BY PACKAGING


Pressurized Containers

Pressurized container – suitable for compressed, liquefied or dissolved gas fitted with a device that, after its actuation, produces a controlled spontaneous release of the contents at atmospheric pressure and room temperature.

Aerosol Filling Methods

  • Positive Displacement Product Filling

    This method has a fill accuracy typically + or – ½ mL and capable of filling many different product types and viscosities up to 50,000 centipoise.

  • Gassing Through the Aerosol Valve Stem
    1. The head lowers onto the crimped can sealing on the aerosol valve stem or pedestal.
    2. Gas is injected via a gas metering pump into the aerosol valve either by hydraulic force or mechanically opening the aerosol valve.
    3. The head raise off the aerosol valve which allows the valve to close.

    Advantages:

    • Only ¼ to 1 cc gas loss between the aerosol valve and gassing head each cycle.
    • Maintenance is minimal.
    • Modern valves fill at 100 cc per second.

    Disadvantages

    • Some metered valve do not work.
  • Under the Cup Gassing
    1. Vacuum is pulled to evacuate moisture and atmospheric pressure that may corrode the can or contaminate the product.
    2. The aerosol valve is lifted form the can top opening.
    3. Gas is injected around the aerosol valve into the aerosol into the aerosol can from a metered injection pump.
    4. The aerosol valve is pushed back into the can top opening for the crimping process.

    Advantages

    • Faster gassing.
    • Meter dosed valve can be gassed.
    • Gassing button on valves is faster.

    Disadvantages

    • 3-5 mL of gas loss left between the can and the crimp head per cycle, requiring costly reclaim due to Environmental Protection Agency (EPA) regulations.
  • Nitrous Oxide and Carbon Dioxide Gassing

    Nitrous oxide and carbon dioxide are used as propellants to deliver food products.

         Method 1 – Gas is mixed with the product in saturation towers until blended properly. The product and CO2 are filled into the aerosol container as one.

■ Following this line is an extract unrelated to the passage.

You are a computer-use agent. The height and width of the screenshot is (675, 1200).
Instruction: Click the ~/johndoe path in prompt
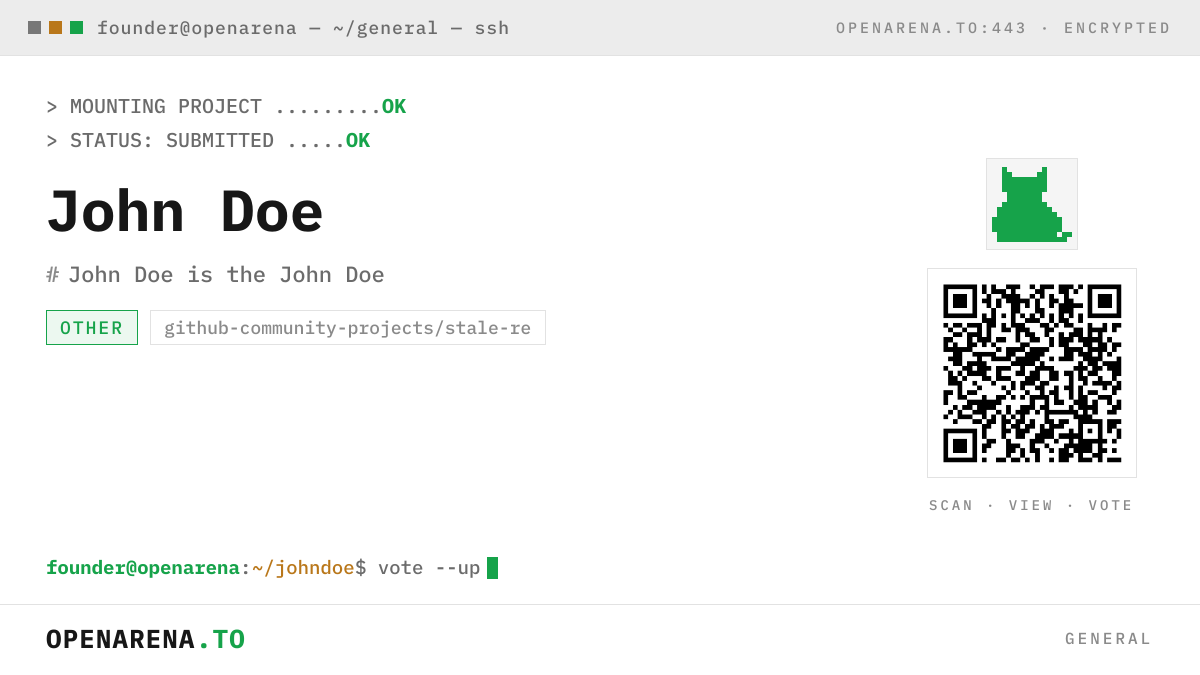coord(303,568)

         Method 2 – Gas is injected through the aerosol valve stem using time over high pressure. Sometime the CO2 is heated to aid in saturation. Shaking is common during gassing.

        Method 3 - CO2 is injected under the aerosol valve cup using time over pressure. Restricted valve lift helps to create turbulence for saturation.

    Advantages:

    • Non flammable
    • Does not always require shaking

    Disadvantages

    • Product incompatibility may arise.
    • Can orientation is critical to ensure gas does not empty before product is empty.